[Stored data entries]
*** Block opens ***

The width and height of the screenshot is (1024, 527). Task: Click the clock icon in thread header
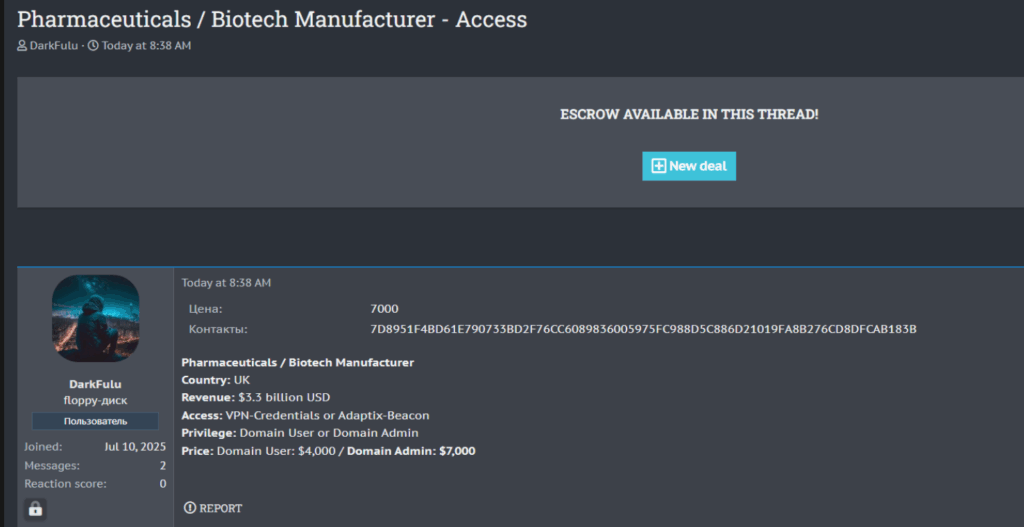[93, 46]
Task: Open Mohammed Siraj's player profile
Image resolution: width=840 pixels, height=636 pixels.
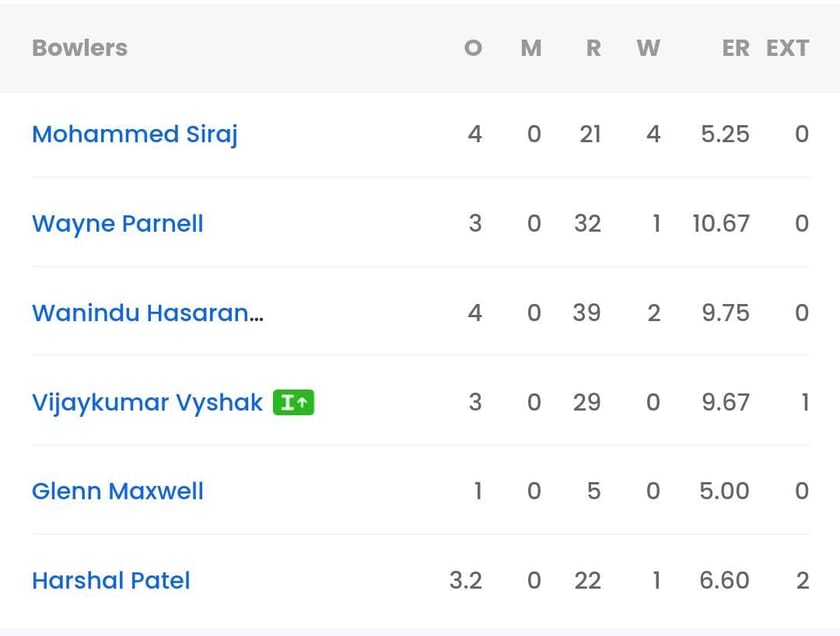Action: 134,134
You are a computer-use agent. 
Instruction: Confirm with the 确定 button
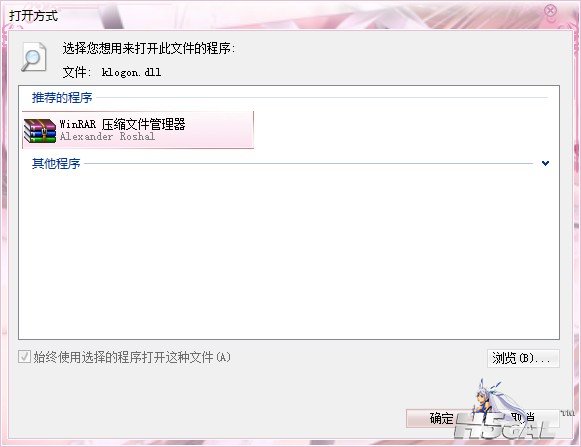(x=441, y=418)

*** Block closes ***

(WHAT YOU NEED TO DO):
Give the entries above again word for word, without the pictures.

(EXPECTED ANSWER):
The width and height of the screenshot is (1024, 527). Task: Click the clock icon in thread header
[93, 46]
Task: Open Mohammed Siraj's player profile
Image resolution: width=840 pixels, height=636 pixels.
Action: 134,134
You are a computer-use agent. 
Instruction: Confirm with the 确定 button
(x=441, y=418)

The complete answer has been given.